Tuesday, March 25, 2008

The Joys of Tolerance

Imagine if everyone looked like you, thought like you, dressed like you, ate like you, smelt like you, and spoke like you…imagine how boring that would be.

Now imagine if you did not accept, hated, made fun of people because they did not look like you, did not dress like you, did not eat like you, did not smell like you, and did not speak like you...imagine how intolerant you would be.

Tolerance is a gift that only the enlightened is blessed with. Appreciating difference is the closest way to acknowledging that we are the same deep down inside. It is the only way to be in touch with our humane and empathetic sides. Learning to appreciate difference is the first step in learning to enjoy life and to love one’s self.

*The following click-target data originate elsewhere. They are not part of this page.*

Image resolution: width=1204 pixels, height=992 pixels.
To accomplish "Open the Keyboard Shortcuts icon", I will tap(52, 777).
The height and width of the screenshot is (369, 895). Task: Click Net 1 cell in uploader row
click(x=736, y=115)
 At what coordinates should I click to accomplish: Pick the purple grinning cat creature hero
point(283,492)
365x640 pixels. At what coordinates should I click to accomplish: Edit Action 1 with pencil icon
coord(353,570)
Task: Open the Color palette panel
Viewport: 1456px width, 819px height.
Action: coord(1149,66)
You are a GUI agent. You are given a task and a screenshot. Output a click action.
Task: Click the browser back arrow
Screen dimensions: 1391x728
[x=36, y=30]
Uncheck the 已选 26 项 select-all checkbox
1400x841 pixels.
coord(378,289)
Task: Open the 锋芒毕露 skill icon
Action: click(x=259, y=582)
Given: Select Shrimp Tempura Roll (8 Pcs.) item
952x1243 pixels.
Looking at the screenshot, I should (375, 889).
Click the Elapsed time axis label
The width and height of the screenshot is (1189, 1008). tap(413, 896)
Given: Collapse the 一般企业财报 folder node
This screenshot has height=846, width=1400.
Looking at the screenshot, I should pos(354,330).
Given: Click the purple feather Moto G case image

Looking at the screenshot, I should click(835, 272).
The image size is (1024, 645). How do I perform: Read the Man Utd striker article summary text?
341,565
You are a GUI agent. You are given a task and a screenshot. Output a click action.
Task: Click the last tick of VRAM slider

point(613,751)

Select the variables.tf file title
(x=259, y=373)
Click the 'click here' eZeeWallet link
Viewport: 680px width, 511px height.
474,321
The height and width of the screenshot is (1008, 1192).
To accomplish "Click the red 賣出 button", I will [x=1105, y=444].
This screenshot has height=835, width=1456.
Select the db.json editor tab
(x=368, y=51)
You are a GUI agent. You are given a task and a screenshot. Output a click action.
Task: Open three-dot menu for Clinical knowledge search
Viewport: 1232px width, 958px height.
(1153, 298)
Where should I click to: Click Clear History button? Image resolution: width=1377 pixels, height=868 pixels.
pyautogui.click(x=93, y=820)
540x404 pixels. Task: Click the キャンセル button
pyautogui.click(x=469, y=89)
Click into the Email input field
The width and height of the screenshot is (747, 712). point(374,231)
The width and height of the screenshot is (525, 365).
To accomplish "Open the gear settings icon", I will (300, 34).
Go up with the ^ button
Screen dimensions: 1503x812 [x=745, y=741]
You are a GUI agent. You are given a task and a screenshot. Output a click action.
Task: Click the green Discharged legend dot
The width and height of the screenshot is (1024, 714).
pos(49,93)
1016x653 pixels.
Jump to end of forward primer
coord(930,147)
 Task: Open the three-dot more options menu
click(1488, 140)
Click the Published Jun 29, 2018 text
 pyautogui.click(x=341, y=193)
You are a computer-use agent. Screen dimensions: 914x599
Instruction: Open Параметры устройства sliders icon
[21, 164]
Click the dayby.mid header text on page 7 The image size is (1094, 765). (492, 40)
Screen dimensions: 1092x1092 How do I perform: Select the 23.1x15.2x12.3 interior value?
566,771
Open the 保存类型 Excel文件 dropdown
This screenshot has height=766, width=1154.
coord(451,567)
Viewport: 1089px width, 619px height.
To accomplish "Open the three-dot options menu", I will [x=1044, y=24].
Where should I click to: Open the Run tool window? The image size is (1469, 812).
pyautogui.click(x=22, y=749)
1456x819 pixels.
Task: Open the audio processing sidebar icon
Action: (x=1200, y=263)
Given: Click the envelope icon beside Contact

Today we are surrounded with countless divisions (poisons) disguised as Muslim, Christian, Sunni, Shii, Catholic, protestant, black, white, Jordanian, Palestinian, Saltee, Karakee, Nabulsee, Khaleelee, and so on and so forth. With all these choices.....what choice do we make?

One of my favorite philosophers, Michel Montaigne, wrote in one of his essays what must be the most beautiful description of what any civilized person should aspire to be:

“I am not guilty of the common error of judging another by myself. I easily believe that in another’s humor which is contrary to my own; and though I find myself engaged to one certain form, I do not oblige others to it, as many do; but believe and apprehend a thousand ways of living; and, contrary to most men, more easily admit of difference than uniformity amongst us. I as frankly as any one would have me, discharge a man from my humors and principles, and consider him according to his own particular model. Though I am not continent myself, I nevertheless sincerely approve the continence of the Feuillans and Capuchins, and highly commend their way of living. I insinuate myself by imagination into their places, and love and honor them the more for being other than I am. I very much desire that we may be judged every man by himself, and would not be drawn into the consequence of common examples”.